The vote by mail ballots bill requires mail ballots to also apply toward local elections officials.

SACRAMENTO, Calif. — As dozens of new California laws are set to go into effect on Jan. 1, 2022, some address more recently relevant topics like voting accessibility, menstrual products in school, housing and environmental protection.

Here is what you need to know about new voting laws that are officially on the books in 2022.

Mail every voter a ballot - Assembly Bill 37

Introduced by Assemblyman Marc Berman, D-Menlo Park, and approved by Gov. Gavin Newsom on Sept. 27, the vote by mail ballots bill requires mail ballots to also apply toward local elections.

A vote-by-mail tracking system would also have to be made accessible to voters with disabilities, and all voters could solicit the permission of county elections officials to cast a ballot from a certified remote vote-by-mail system.

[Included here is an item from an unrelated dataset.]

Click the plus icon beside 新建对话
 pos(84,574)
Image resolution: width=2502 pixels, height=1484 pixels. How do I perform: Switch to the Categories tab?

If a mail ballot is received no later than 7 days after an election, with the sent date of the ballot taken into consideration, the vote is still valid.

The bill requires any county not participating in an all-mailed ballot election to have at least two vote-by-mail drop-off locations within the jurisdiction where an election is underway — or one drop-off location per every 30,000 registered voters in the jurisdiction.

What's new?

Some prior exceptions to voting in person that only applied to people living with a disability, now extends to all registered voters. The deadline for elections officials to consider a mail ballot has also been extended from 3 days post election day, to now 7 days.

Whereas the past embargo date was 15 days before an election, local elections officials with the technology can now start processing mail ballots 29 days before an election.

What do critics say?

Inactive voters and outdated or unavailable home addresses means many registered voters won't receive the automated mail-in ballots.

Assemblyman Steven Choi, R-Irvine, said in an interview with KQED the vote-by-mail system was necessary in 2020 because of the pandemic, "however, we know it is possible to administer in-person elections while protecting the public health from COVID-19."